Now, I may have missed something here.

Save for the fact she’s a politician, is thereby granted expert status on every topic, and was very close to crafting legislation for every hospital, medical school, insurance company, and patient in the United States, if she was THAT qualified to do so, why did she need to follow a nurse around all day just to find out what she does?

As far as what’s happening here in Massachusetts, I would have to talk to all sides, and still doubt I could come to a truly educated position on the issue. Of course, if I were more concerned about the political support I could get from one side or the other, my decision could probably be reached quite easily.

It is my understanding that the universal health care law in Massachusetts has incurred those unintended consequences. By forcing people to buy into the program, the state now has more people to subsidize that was originally sold to the taxpayers of the Commonwealth.

In its first full year, universal health coverage in Massachusetts will cost the state $153.1 million more than was budgeted, according to a supplemental budget request released Monday by Gov. Deval Patrick. The state had appropriated $472 million for the fiscal year ending June 30, but enrollment in the state’s subsidized insurance programs for low- and middle-income workers exceeded expectations.
New York Times, 4/17/08

In selling the Massachusetts citizenry this bill of goods, politicians said universal health care would ultimately save the state money. Politicians gave us an estimated cost, but the Governor will seek near $900 million for the next fiscal year to pay for this program. Politicians are routinely bad mathematicians. See “The Big Dig.”
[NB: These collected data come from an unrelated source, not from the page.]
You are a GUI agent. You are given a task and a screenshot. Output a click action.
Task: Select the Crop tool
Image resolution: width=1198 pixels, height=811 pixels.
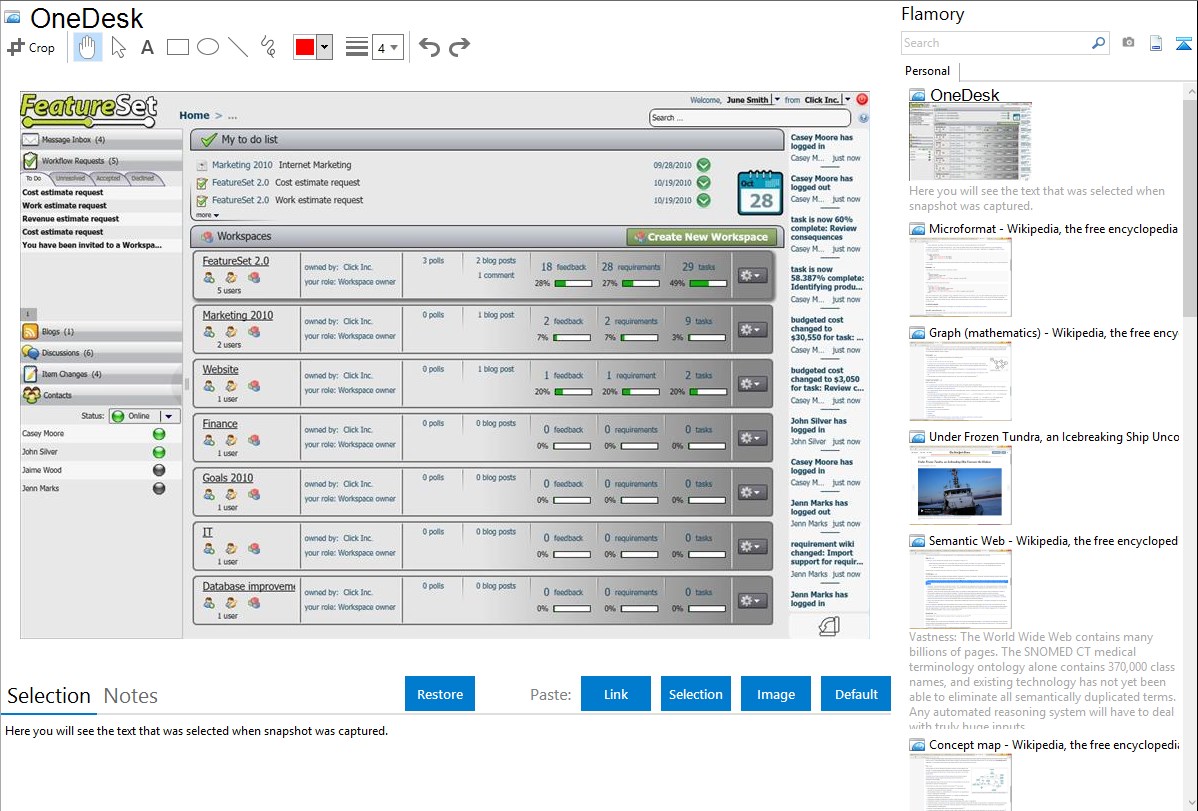click(x=31, y=47)
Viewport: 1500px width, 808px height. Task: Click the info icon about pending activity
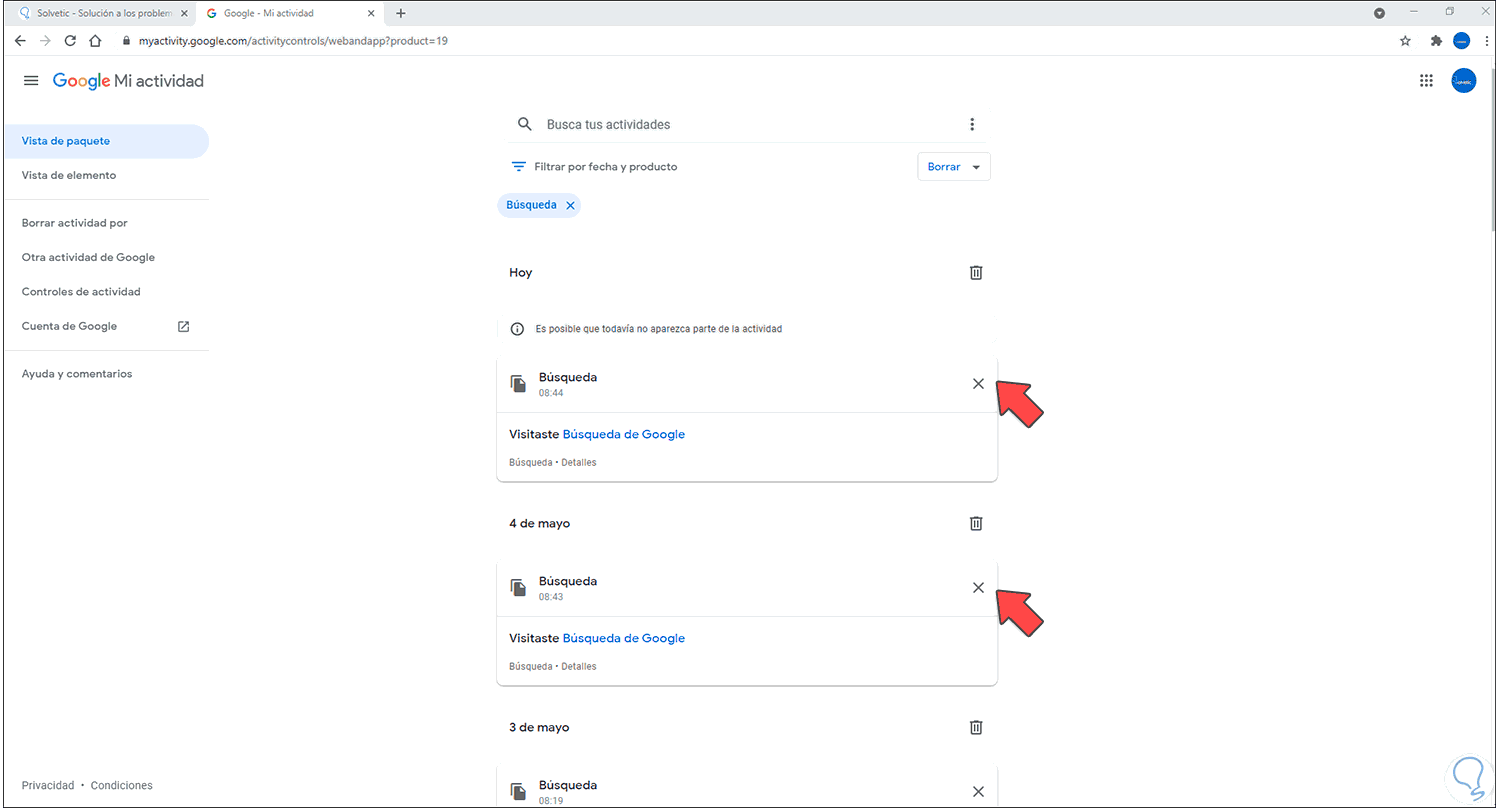[516, 328]
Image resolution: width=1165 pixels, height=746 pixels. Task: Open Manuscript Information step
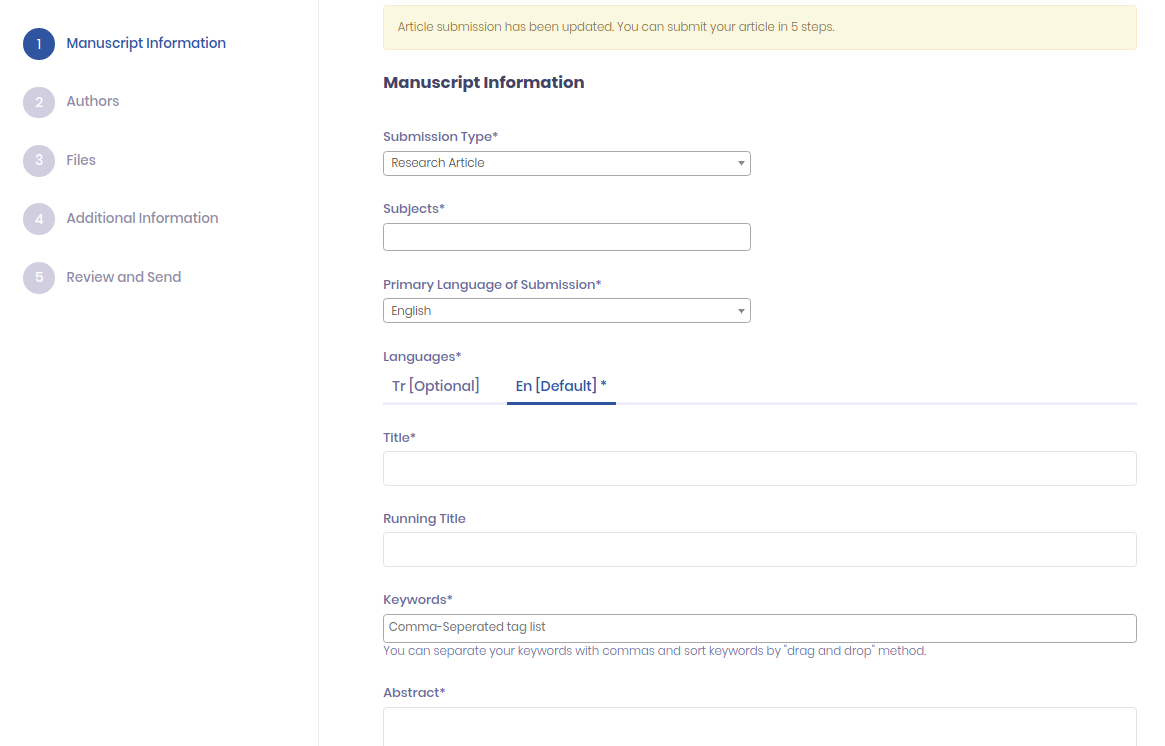pos(146,43)
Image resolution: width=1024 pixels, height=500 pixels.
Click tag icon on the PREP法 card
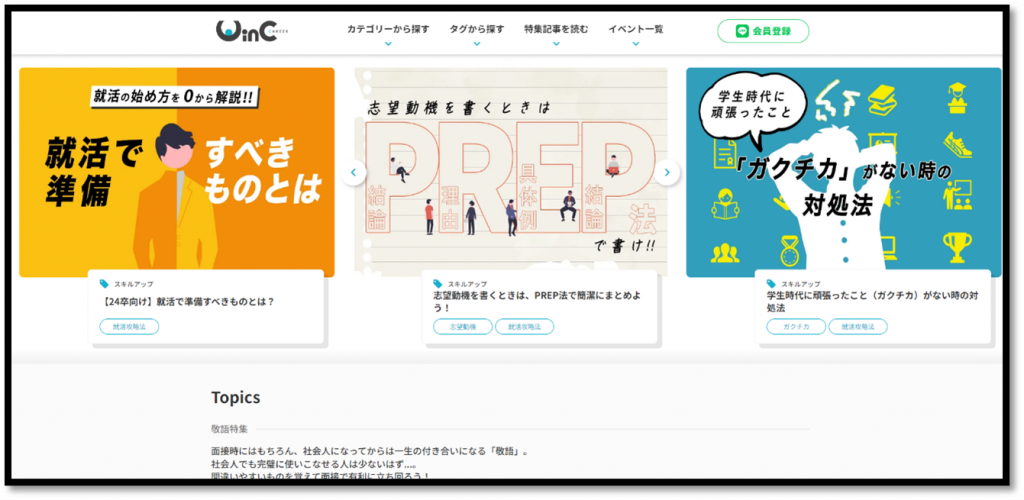pyautogui.click(x=438, y=284)
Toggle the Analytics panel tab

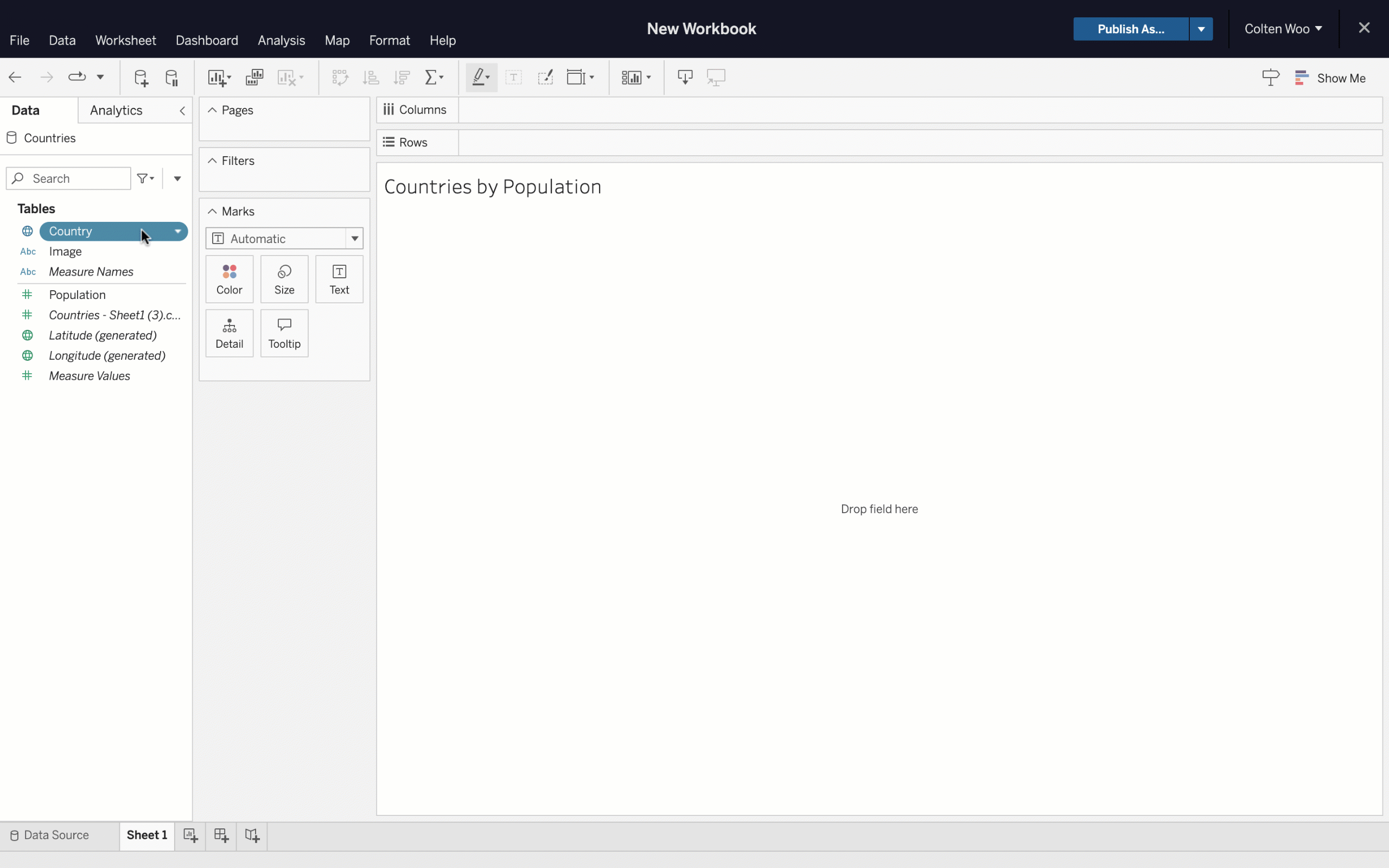116,110
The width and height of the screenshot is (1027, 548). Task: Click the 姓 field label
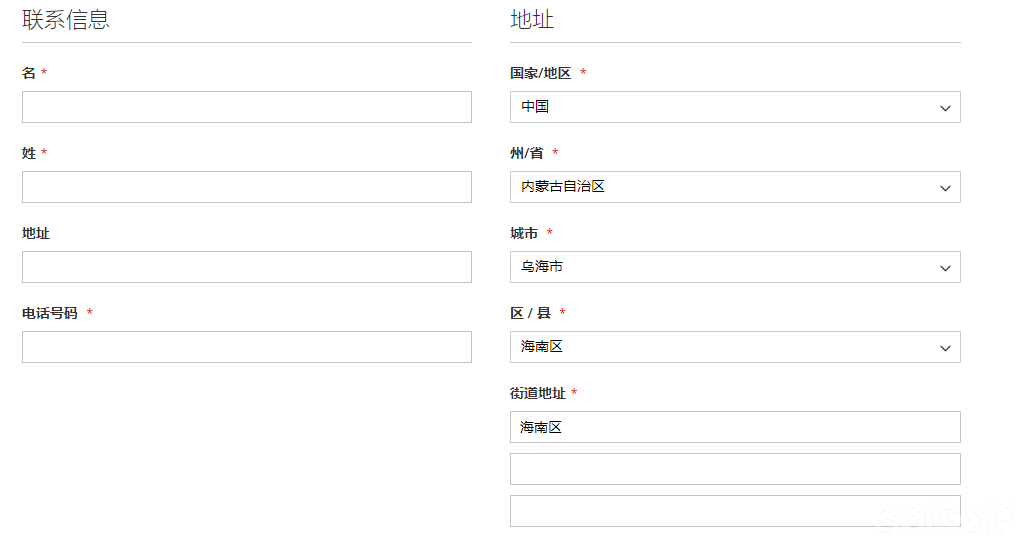tap(29, 153)
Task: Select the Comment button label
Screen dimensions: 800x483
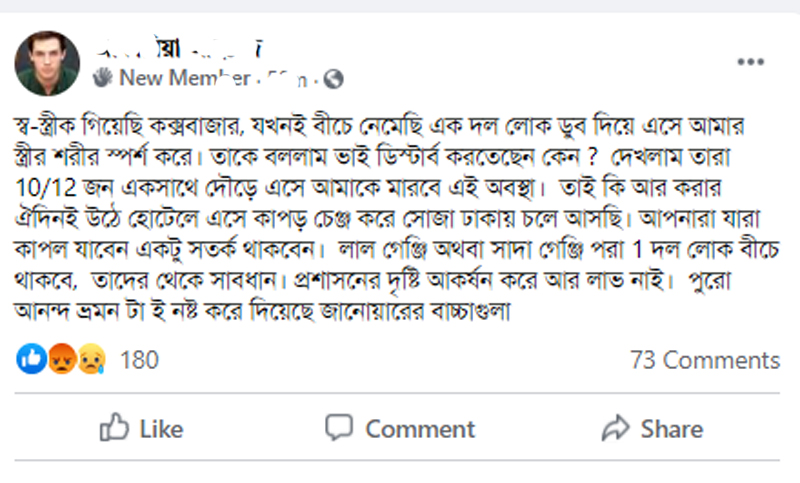Action: pos(420,429)
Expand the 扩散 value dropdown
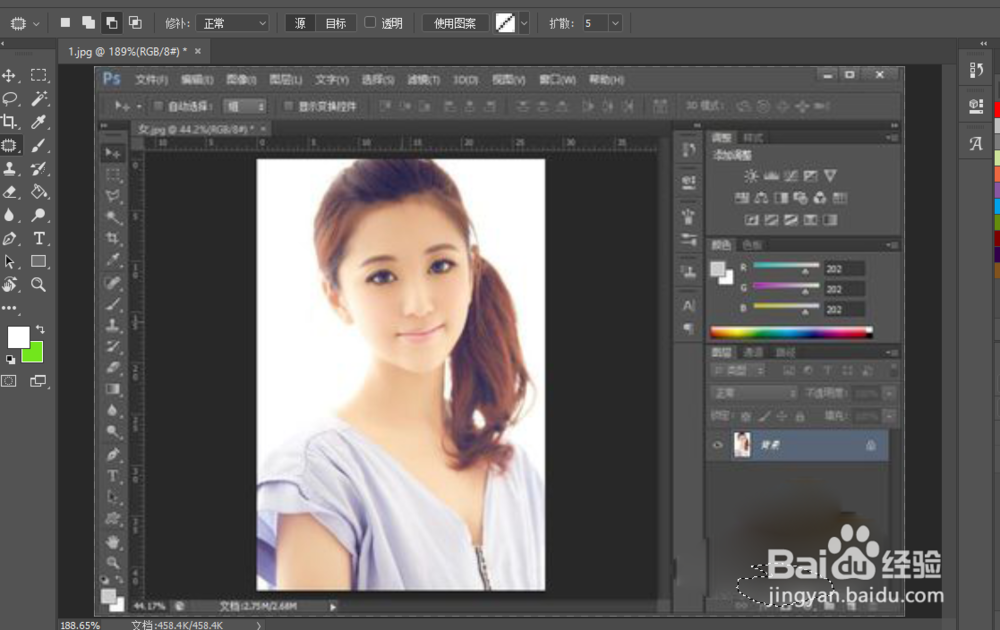 pos(614,22)
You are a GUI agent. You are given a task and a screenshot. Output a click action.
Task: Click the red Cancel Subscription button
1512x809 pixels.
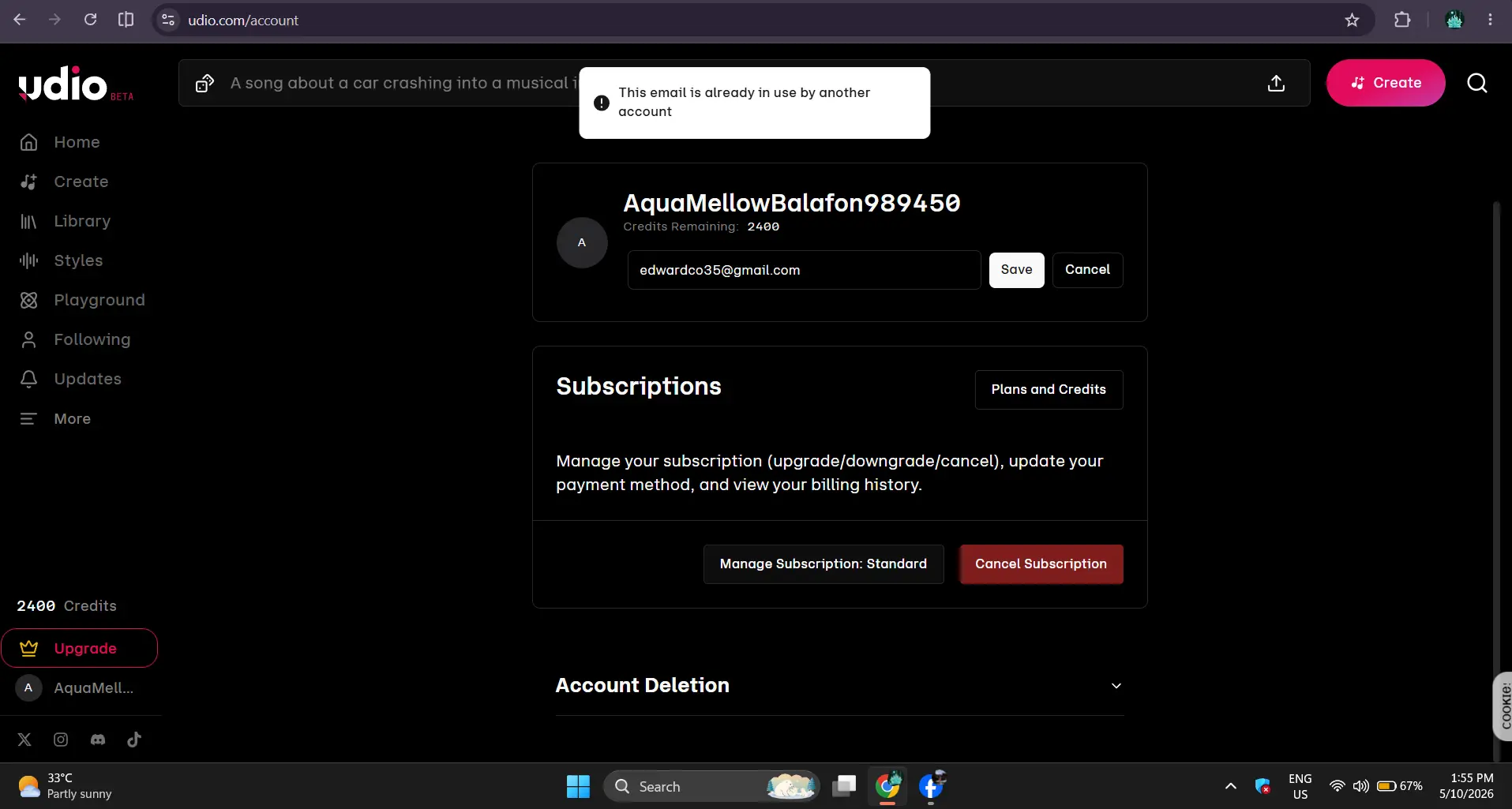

In the search for “revenue”, Massachusetts has chased more businesses out of the state, thus putting more people out of work. This has also resulted in more foreclosures of homes because of people who can no longer find work and pay their mortgages, thus reducing property tax revenue per town. To solve this problem, the state will ultimately have to raise taxes on those remaining, while looking for more business to lure here to soak.

The nurse commented that hospital CEO pay should be regulated by the state. I responded, as the knee-jerk conservative, that I didn’t think the government should come in and tell businesses how to run themselves. Personally, I’ve never worked in a hospital, thus I’m not qualified to determine the worth of a CEO.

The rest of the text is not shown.